[[ Document passage, beginning ]]
I’ve been a physician at St. Jude Children’s Research Hospital since April 2008. I am thankful for many things in my life, and having the opportunity to care for people ranks near the very top of my list. I could have been an architect, but I probably wouldn’t have been a good one. At least that’s what an aptitude test administered by my high school guidance counselor revealed.
Rather than designing bridges or buildings, I chose the medical field and discovered that caring for patients was more than just showing up and punching a clock—it was about building relationships. I learned this at an early age, from the man who’s taught me most of what I know, my father.
After serving in World War II, my dad attended medical school on the GI bill and returned to practice medicine an hour south of his hometown of Jackson, Mississippi, in mostly rural Covington County because it was an underserved area. As an 8-year-old, I built toy models in the back room of his office after school while he saw patients. Occasionally, I joined him on house calls to rural areas throughout South Mississippi. Sometimes our drive into the country would be on paved roads, sometimes it turned into dirt roads, and sometimes it turned into a little trail between the pine trees that led up to a small country house.
It fascinated me to see my father’s relationships with these patients, who often paid for his services in various forms of homegrown “currency”: meat from a hog, corn, watermelon, squash or zucchini. I don’t think I was aware of it at the time, but observing my father fostered my interest in the field.
My primary duties at St. Jude involve the research efforts of St. Jude LIFE, a comprehensive study involving thousands of former childhood cancer patients who return to St. Jude periodically as adults to undergo health testing and screening. In addition, I see patients in our After Completion of Therapy Clinic who are long-term survivors of childhood cancer and were treated at St. Jude. My father—who is now 90 years old—and I still chat about medicine during frequent phone calls. Both he and my late mother were supporters of St. Jude long before I began working here, and they were excited when I began working at the hospital.
[[ Document passage, end ]]
- **Directions**
• a. Answer these questions from the St. Jude physician's essay, marking each answer (i), (ii) or (iii):
(i) Since when has the writer been a physician at St. Jude Children's Research Hospital?
(ii) In which county did the writer's father practice medicine?
(iii) In which clinic does the writer see long-term survivors of childhood cancer?
• b. Extend the St. Jude physician's essay with a few sentences that pick up after its final sentence.
[[ Data listing, beginning ]]
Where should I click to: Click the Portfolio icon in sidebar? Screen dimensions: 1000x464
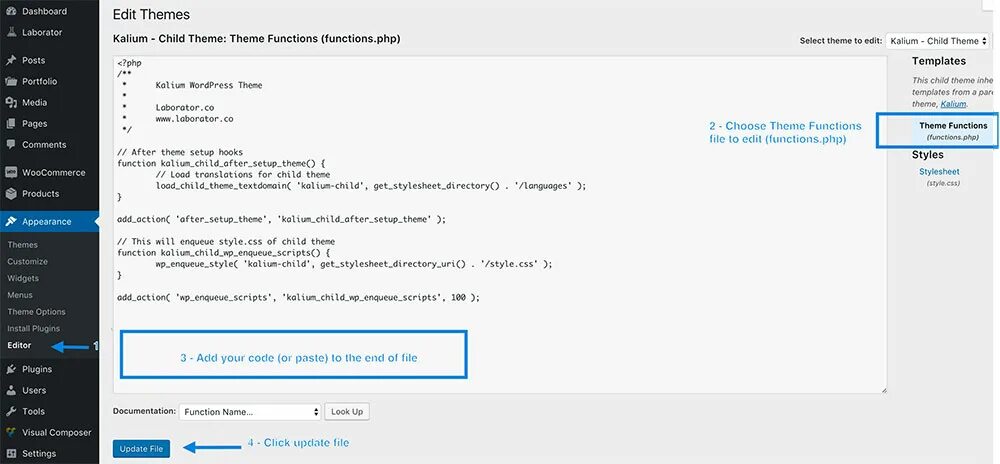(11, 82)
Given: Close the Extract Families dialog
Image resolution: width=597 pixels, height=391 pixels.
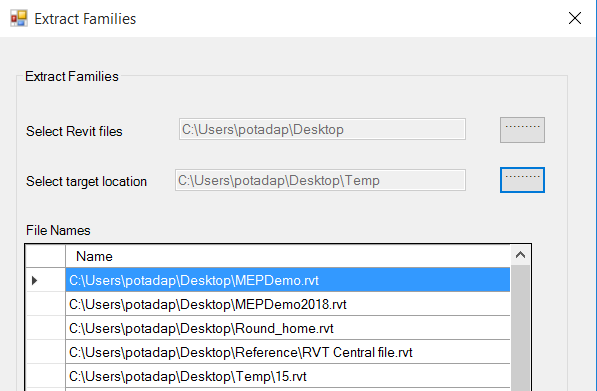Looking at the screenshot, I should point(575,18).
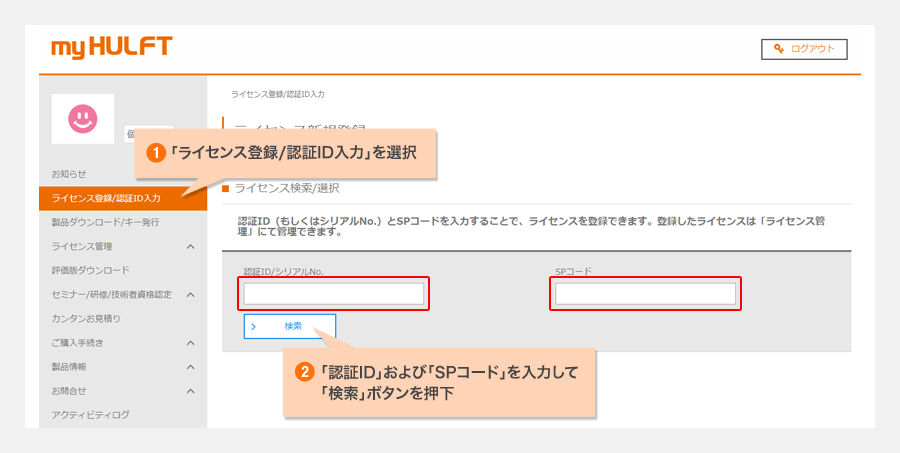The width and height of the screenshot is (900, 453).
Task: Select ライセンス登録/認証ID入力 in the sidebar
Action: point(105,198)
[[ Data listing, end ]]
- **Responses in order**
• a.
(i) April 2008
(ii) Covington County
(iii) The After Completion of Therapy Clinic

• b.
It was during my second year working at St. Jude that a young man visiting as part of the St. Jude LIFE study brought my past and my career together serendipitously. I walked into the clinic that day, held out my hand and introduced myself. The recipient of my greeting held onto my hand, looked me in the eye and asked, “Are you from South Mississippi?” I replied that I was.
He had recognized my name—three decades earlier, my father had diagnosed Hodgkin disease in the then–7-year-old boy. If that wasn’t a sign that I was in the right place, I couldn’t think of a better one.
I’m constantly reminded as I walk through the halls of St. Jude why I am so thankful to work here, a place where clinicians have access to the best resources to care for our patients and a place where relationships—between caregiver and patient, clinician and researcher, or parent and staff member—make all the difference.
Tim Folse, MD, is clinical director for the St. Jude LIFE and After Completion of Therapy Clinic Presented by Kmart.